Challenge 1:
In the forum post on whether numbers exist, which two things did the writer use as an example to argue that "twoness" requires a human act of association?

Excerpt:
####
Refutation of the \"Language-Only\" Interpretation of Math (The limitations of science)

by xeno6696 @, Sonoran Desert, Wednesday, March 17, 2010, 00:27 (5148 days ago) @ dhw

We could probably go on indefinitely offering examples and counter-examples to show that "twoness" does or does not exist independently of human observation and language. I think my example of the snowdrop and snowflake (yes, two flowers, but no, not two snowdrops) shows pretty conclusively that "twoness" requires a human act of association, but your helium v. hydrogen v. lithium makes a good case for your version. I was inclined to leave it at that, but out of interest I googled "Do numbers exist?" and found an article by Lee Lady: www.math.hawaii.edu/~lee/exist.html. I'm afraid I haven't had time to read and digest it fully, but I noted down the following: 
> 
> "The prevailing opinion among mathematicians, at least as far as I know, is that mathematics has to do with a man-made universe, a mental universe, completely separate from the "real world," whatever that may be. But it takes a highly intellectually sophisticated mind to think that supernovas and electrons are real but that numbers such as 6 and 59 are not."
> 
> This suggests he's on your side (except that he thinks the opposition is more widespread than you do). However, it may not be so, as you will see later from another quote.
####
Recorded information:
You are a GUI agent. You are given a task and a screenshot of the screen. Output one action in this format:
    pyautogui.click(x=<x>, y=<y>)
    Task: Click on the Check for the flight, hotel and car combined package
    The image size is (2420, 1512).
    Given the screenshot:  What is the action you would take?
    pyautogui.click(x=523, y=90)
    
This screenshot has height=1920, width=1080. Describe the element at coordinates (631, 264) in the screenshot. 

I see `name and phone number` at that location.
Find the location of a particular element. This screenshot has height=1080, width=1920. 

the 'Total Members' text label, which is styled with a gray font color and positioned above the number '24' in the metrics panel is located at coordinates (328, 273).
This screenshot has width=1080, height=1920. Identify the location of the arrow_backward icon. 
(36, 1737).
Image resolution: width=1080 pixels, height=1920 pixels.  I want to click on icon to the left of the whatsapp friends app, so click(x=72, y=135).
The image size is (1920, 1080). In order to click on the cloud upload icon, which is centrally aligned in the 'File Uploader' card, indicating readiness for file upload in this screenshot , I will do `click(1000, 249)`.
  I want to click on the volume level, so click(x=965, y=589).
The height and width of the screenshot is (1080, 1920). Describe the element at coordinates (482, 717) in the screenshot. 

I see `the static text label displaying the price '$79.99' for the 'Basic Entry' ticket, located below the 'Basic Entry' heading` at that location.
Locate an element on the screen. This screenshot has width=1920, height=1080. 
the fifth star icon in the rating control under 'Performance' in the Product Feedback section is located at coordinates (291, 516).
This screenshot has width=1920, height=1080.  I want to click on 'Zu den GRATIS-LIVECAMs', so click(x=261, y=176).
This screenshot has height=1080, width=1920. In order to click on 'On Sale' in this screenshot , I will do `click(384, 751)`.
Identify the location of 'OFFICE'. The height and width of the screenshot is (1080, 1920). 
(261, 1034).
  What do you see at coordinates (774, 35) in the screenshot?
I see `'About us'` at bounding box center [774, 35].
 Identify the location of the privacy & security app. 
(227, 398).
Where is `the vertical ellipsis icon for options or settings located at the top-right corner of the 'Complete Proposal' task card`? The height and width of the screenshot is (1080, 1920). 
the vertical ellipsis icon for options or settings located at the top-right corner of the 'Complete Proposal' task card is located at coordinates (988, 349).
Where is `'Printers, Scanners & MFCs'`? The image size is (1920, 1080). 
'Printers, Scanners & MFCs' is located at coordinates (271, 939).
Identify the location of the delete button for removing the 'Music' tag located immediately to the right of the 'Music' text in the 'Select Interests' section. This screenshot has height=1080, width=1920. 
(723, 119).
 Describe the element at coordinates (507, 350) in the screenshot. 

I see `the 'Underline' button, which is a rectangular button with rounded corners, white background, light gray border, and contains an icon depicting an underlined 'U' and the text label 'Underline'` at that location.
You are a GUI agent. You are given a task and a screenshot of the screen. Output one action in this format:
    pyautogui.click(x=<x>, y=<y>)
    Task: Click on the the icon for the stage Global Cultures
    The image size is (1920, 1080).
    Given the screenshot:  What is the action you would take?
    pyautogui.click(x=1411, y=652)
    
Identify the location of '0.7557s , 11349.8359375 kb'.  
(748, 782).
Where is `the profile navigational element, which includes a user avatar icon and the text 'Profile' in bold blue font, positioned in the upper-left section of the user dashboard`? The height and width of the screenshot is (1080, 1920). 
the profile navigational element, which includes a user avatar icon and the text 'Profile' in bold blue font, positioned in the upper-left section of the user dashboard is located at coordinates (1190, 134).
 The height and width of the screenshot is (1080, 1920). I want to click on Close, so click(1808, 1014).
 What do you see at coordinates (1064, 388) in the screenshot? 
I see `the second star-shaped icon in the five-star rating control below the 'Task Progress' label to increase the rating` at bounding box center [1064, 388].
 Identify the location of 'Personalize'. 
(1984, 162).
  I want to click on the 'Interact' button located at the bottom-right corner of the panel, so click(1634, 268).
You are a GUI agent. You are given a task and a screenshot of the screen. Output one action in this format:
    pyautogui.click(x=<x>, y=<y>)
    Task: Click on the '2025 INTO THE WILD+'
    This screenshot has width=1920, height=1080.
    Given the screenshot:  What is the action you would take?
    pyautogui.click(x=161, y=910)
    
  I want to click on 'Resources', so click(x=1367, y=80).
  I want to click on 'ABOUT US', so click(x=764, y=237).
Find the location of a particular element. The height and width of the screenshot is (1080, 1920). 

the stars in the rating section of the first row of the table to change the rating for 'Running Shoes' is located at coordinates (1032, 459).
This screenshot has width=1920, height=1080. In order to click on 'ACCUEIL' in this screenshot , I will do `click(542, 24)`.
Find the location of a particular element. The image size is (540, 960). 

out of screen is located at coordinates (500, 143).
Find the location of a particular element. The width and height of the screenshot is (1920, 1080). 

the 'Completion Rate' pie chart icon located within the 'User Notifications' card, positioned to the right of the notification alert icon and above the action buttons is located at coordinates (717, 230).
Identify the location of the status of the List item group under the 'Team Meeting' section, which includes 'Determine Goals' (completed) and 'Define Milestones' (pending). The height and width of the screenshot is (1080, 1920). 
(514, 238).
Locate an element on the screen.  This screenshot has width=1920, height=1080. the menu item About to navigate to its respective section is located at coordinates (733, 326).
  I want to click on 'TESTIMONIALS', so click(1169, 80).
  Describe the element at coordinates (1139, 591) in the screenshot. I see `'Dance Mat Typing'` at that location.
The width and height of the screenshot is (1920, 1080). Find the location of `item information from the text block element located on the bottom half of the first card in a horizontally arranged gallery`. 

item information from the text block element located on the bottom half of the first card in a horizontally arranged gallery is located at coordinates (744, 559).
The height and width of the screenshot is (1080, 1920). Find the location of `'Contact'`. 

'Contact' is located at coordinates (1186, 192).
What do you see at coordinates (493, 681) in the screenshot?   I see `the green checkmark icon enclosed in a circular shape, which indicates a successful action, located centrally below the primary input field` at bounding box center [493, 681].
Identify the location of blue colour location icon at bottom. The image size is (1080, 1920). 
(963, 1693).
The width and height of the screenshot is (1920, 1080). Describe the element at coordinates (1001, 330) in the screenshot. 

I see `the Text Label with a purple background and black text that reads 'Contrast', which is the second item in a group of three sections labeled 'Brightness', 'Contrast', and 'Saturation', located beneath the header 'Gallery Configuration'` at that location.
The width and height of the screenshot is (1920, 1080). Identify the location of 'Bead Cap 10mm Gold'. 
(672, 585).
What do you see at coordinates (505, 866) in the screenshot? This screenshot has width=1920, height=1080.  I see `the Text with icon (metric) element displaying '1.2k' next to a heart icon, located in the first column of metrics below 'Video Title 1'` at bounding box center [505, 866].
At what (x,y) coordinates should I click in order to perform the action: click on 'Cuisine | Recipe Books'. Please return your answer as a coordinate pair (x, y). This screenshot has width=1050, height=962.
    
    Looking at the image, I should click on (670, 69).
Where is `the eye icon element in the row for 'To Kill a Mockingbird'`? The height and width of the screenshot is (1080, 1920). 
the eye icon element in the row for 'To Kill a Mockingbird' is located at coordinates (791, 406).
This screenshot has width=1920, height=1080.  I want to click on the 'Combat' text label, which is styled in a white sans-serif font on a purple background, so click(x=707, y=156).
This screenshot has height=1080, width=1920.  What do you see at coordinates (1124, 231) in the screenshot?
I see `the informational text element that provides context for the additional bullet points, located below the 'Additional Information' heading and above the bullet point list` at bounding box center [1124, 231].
####
Challenge 2:
Please print the lines of the records starting at the line containing "Identify the location of the status" and ending at the line containing "(672, 585).", with both of those lines included.

Right answer 1:
A snowdrop and a snowflake.

Right answer 2:
Identify the location of the status of the List item group under the 'Team Meeting' section, which includes 'Determine Goals' (completed) and 'Define Milestones' (pending). The height and width of the screenshot is (1080, 1920). 
(514, 238).
Locate an element on the screen.  This screenshot has width=1920, height=1080. the menu item About to navigate to its respective section is located at coordinates (733, 326).
  I want to click on 'TESTIMONIALS', so click(1169, 80).
  Describe the element at coordinates (1139, 591) in the screenshot. I see `'Dance Mat Typing'` at that location.
The width and height of the screenshot is (1920, 1080). Find the location of `item information from the text block element located on the bottom half of the first card in a horizontally arranged gallery`. 

item information from the text block element located on the bottom half of the first card in a horizontally arranged gallery is located at coordinates (744, 559).
The height and width of the screenshot is (1080, 1920). Find the location of `'Contact'`. 

'Contact' is located at coordinates (1186, 192).
What do you see at coordinates (493, 681) in the screenshot?   I see `the green checkmark icon enclosed in a circular shape, which indicates a successful action, located centrally below the primary input field` at bounding box center [493, 681].
Identify the location of blue colour location icon at bottom. The image size is (1080, 1920). 
(963, 1693).
The width and height of the screenshot is (1920, 1080). Describe the element at coordinates (1001, 330) in the screenshot. 

I see `the Text Label with a purple background and black text that reads 'Contrast', which is the second item in a group of three sections labeled 'Brightness', 'Contrast', and 'Saturation', located beneath the header 'Gallery Configuration'` at that location.
The width and height of the screenshot is (1920, 1080). Identify the location of 'Bead Cap 10mm Gold'. 
(672, 585).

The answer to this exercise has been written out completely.